Paus’ The Beauty That Still Remains, basierend auf dem Originaltext von Anne Frank, wurde von der norwegischen Regierung für das offizielle norwegische Gedenken an das Ende des Zweiten Weltkriegs im Jahr 2015 in Auftrag gegeben.[8][18]
Einige der Aufnahmen seiner Musik sind die Alben Marcus Paus (2013) von Johannes Martens und Joachim Kwetzinsky, Marcus Paus – Odes & Elegies (2017) von u. a. Tom Ottar Andreassen, Stephan Barratt-Due, Henning Kraggerud und das norwegische Rundfunkorchester,[19][20][14] Portraying Passion: Works by Weill/Paus/Ives (2018) von Tora Augestad mit den Osloer Philharmonikern, En hellig, alminnelig lek (2018) von Julie Kleive und Kwetzinsky, Dypt i forledelsen (2020) von Kleive und Kwetzinsky, The Beauty That Still Remains (2020) mit dem norwegischen Mädchenchor und O Nata Lux (2020) mit der Zurich Chamber Singers.[21]
Der Musikwissenschaftler Ralph P. Locke schrieb, dass Paus’ Hate Songs for Mezzo-Soprano and Orchestra, basierend auf Gedichten von Dorothy Parker, „eines der interessantesten Werke“ der letzten Jahre waren; „der Zyklus drückt Parkers Lieblingsthema aus: Wie schrecklich Menschen sind, besonders Männer“.[22] Locke hob Tora Augestads Aufnahme von Hate Songs als eines der „besten Werke für Opern- und Vokalmusik“ in diesem Jahr hervor;[23] das Album wurde ebenfalls mit dem Spellemannprisen (2018) ausgezeichnet. Albrecht Thiemann, Redakteur der Zeitschrift Opernwelt, nannte das Werk „ein Coup, der immenses Hörvergnügen bereitet“ und „ein bestechend instrumentiertes, geistsprühendes Opus.“[24]
Zu Paus’ Werken für Kinder gehören die beiden Kinderopern Heksene/The Witches (Die Hexen) nach Roald Dahl und Askeladden – Påls versjon/The Ash-Lad – Pål's Story, die in Zusammenarbeit mit seinem Vater Ole Paus geschrieben wurden, letzteres im Auftrag der norwegischen Staatsoper.
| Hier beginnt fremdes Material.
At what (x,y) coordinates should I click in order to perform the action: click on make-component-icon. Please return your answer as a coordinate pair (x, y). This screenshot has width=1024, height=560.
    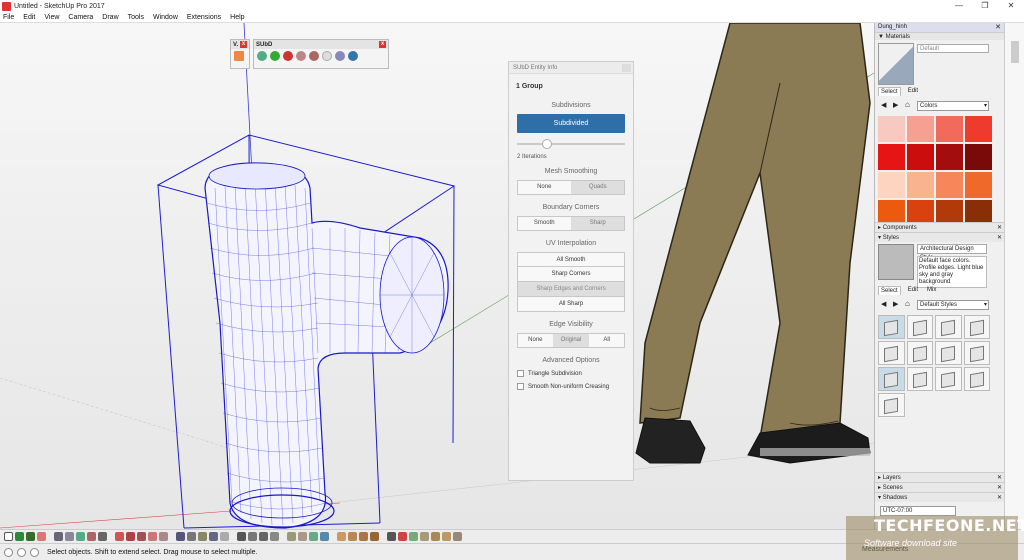
    Looking at the image, I should click on (20, 536).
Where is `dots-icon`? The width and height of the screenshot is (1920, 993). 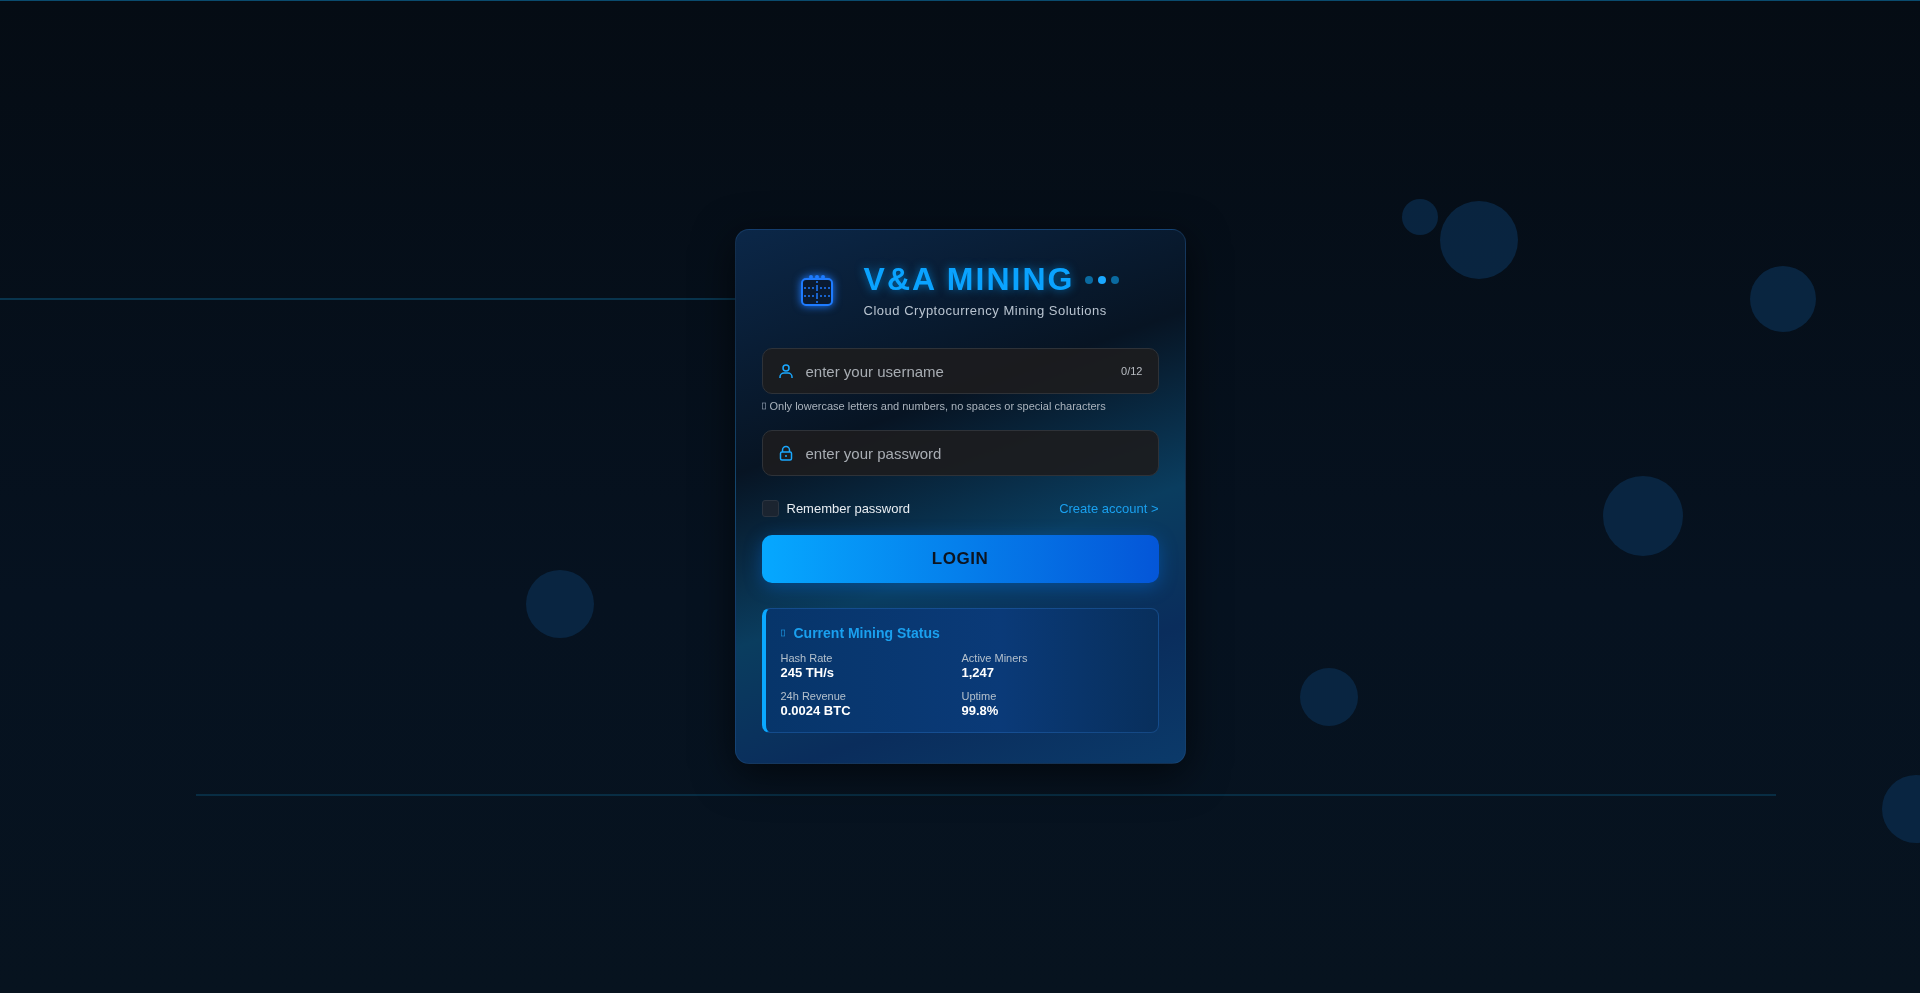 dots-icon is located at coordinates (1102, 280).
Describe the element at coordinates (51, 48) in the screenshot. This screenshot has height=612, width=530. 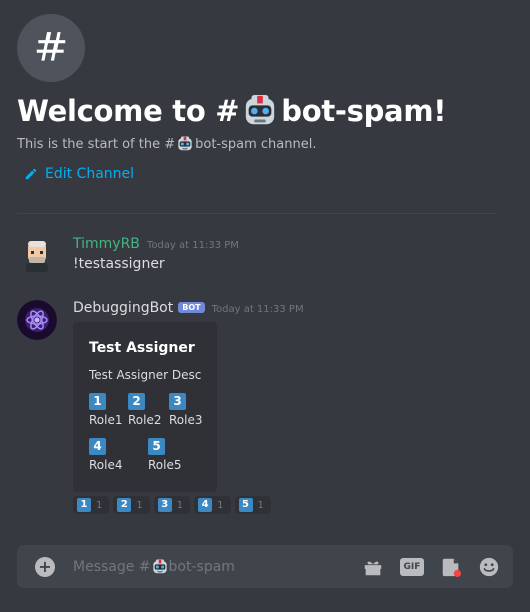
I see `channel-hash-icon` at that location.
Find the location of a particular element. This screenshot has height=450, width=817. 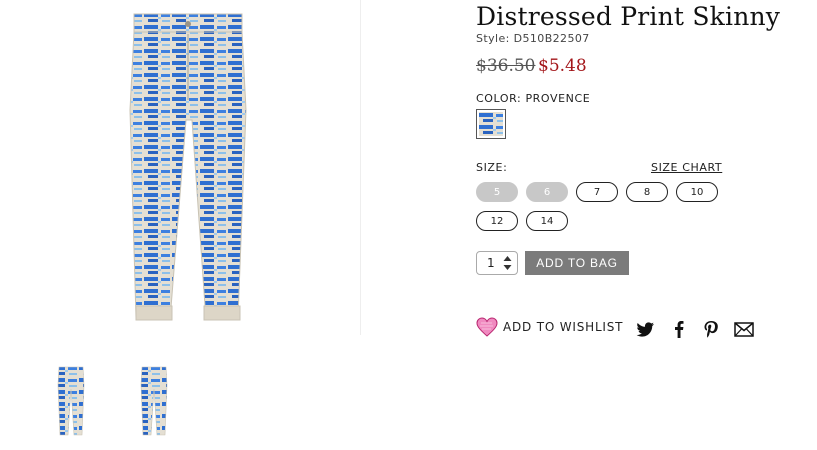

size-option-8: 8 is located at coordinates (647, 192).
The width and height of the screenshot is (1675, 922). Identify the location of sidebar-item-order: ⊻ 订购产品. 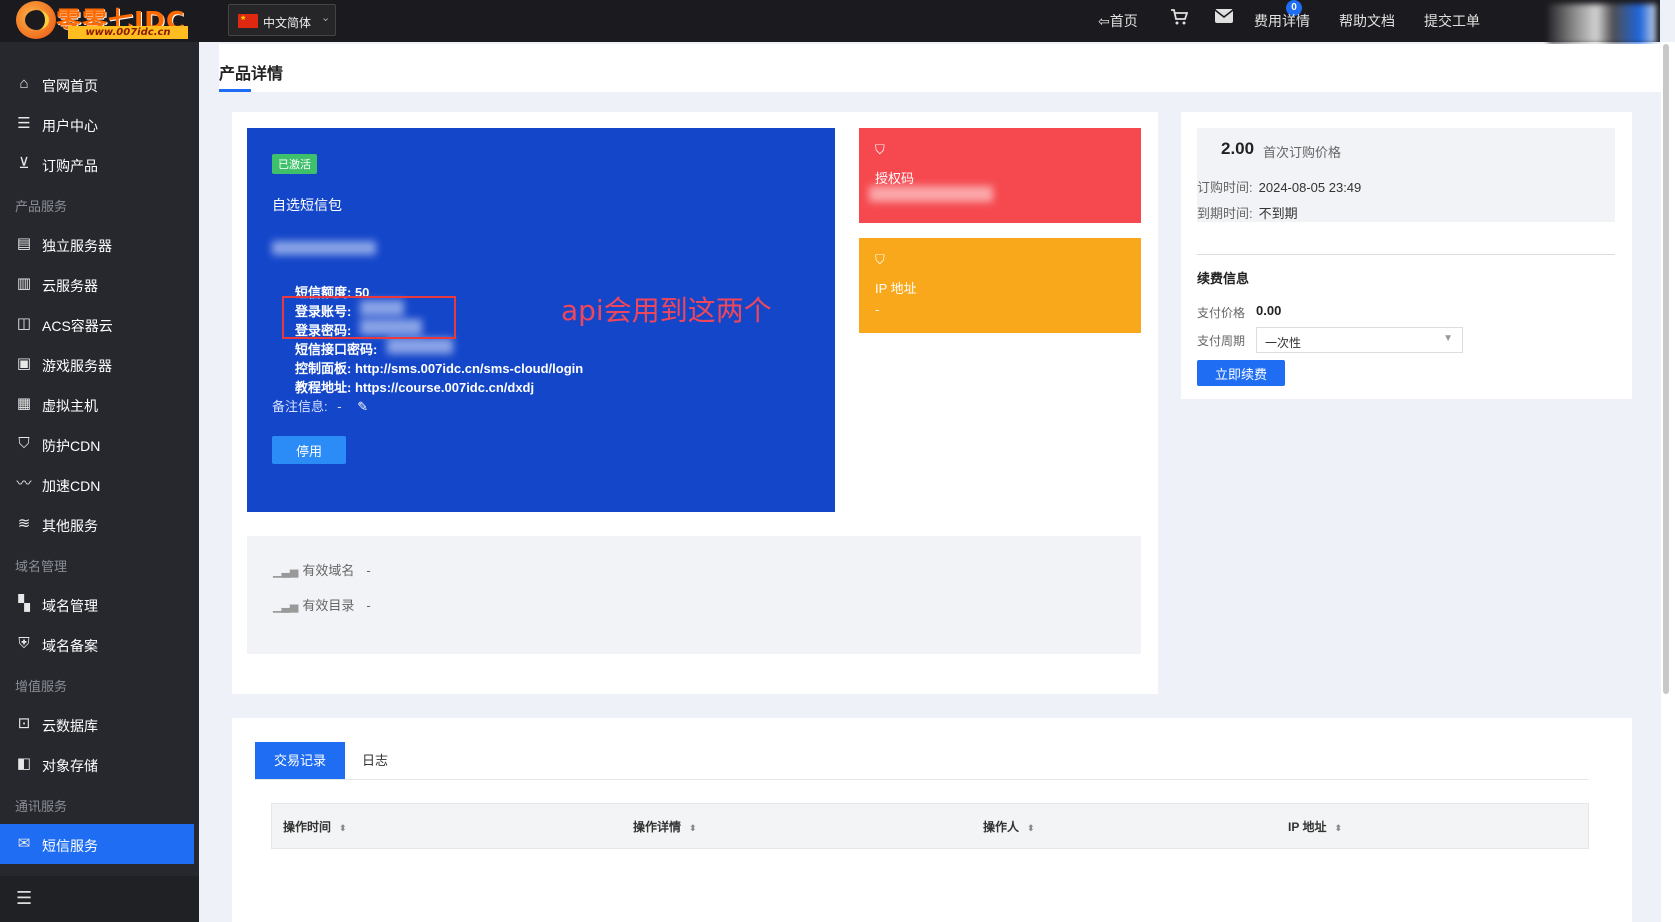
(100, 164).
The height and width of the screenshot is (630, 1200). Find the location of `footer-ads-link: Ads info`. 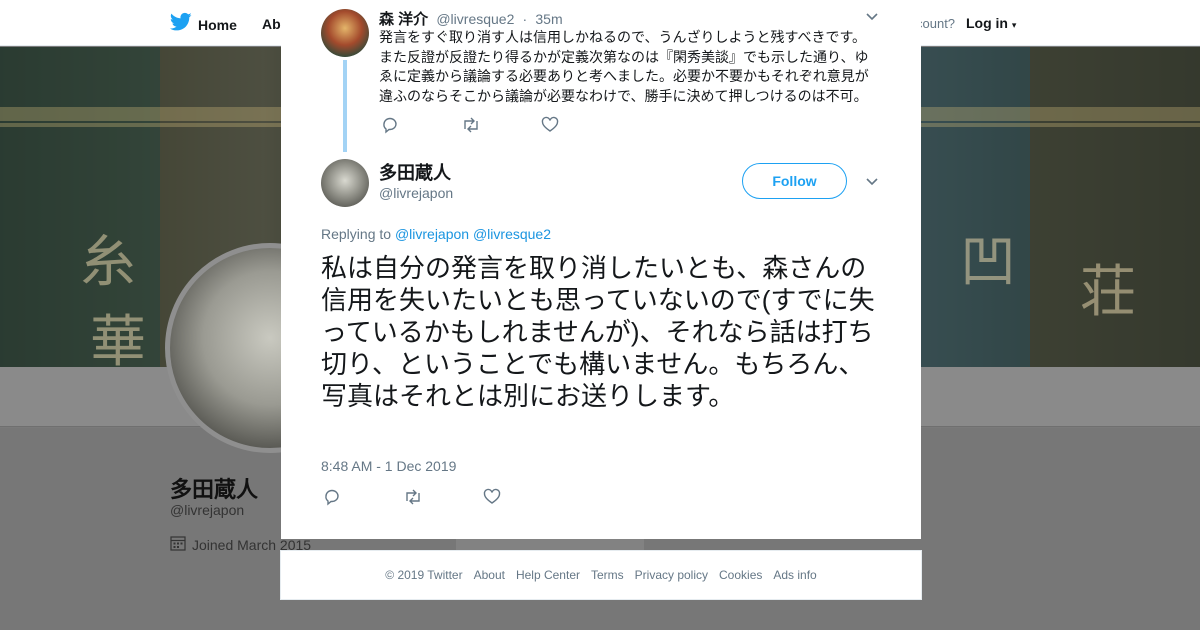

footer-ads-link: Ads info is located at coordinates (794, 575).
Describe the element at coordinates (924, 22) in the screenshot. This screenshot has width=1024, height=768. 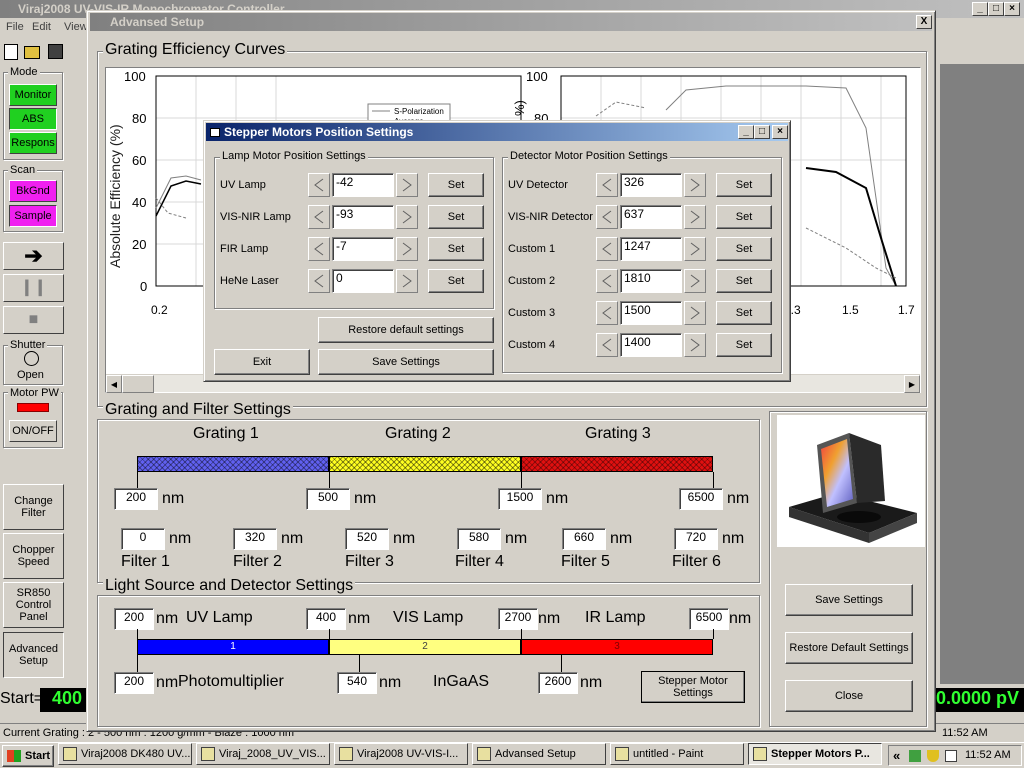
I see `advanced-close-button: X` at that location.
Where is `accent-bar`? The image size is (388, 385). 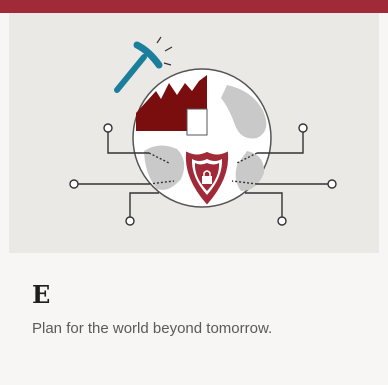
accent-bar is located at coordinates (194, 6).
Seine Kinderoper „Children of Ginko“ wurde 2020 im Rahmen des vom norwegischen Außenministerium unterstützten Projekts Ibsen International in Shanghai uraufgeführt.[25]
Paus hat auch Kirchenmusik geschrieben, teilweise auch in Zusammenarbeit mit seinem Vater, wie z. B. eine Missa Concertante (2008)[2][3] und ein Requiem (2014). Paus’ Fassung von O Magnum Mysterium (2007) wird international häufig aufgeführt; Jan Brachmann meinte in der Frankfurter Allgemeinen Zeitung, Letzteres übertrage „die harmonische Sprache aus Soundtracks für Mystery-Thriller in die fromme Andacht, quasi nach der Parole: ‚Du, Weihnachten ist wie ein Film von David Lynch, aber mit Happy End und ohne Tote.‘“[21]
Im Jahr 2022 erhielt Paus von der Norwegischen Streitkräfte den Auftrag, ein „musikalisches Großwerk [über] das Kriegskreuz – und die Geschichten dahinter“ zu schreiben, das „identitätsstiftend und verbindend“ für die norwegischen Streitkräfte sein soll. Es war der größte Auftrag in der jüngeren Geschichte der norwegischen Militärmusik.[26][27]
Der Musikwissenschaftler Edward Green schrieb 2020, dass Paus’ Musik „basiert auf Tradition, ist von sorgfältiger Handwerkskunst geprägt und gleichzeitig leidenschaftlich, überraschend, originell, zutiefst lyrisch und in ihrer sozialen und politischen Ausrichtung leidenschaftlich humanistisch“.[7]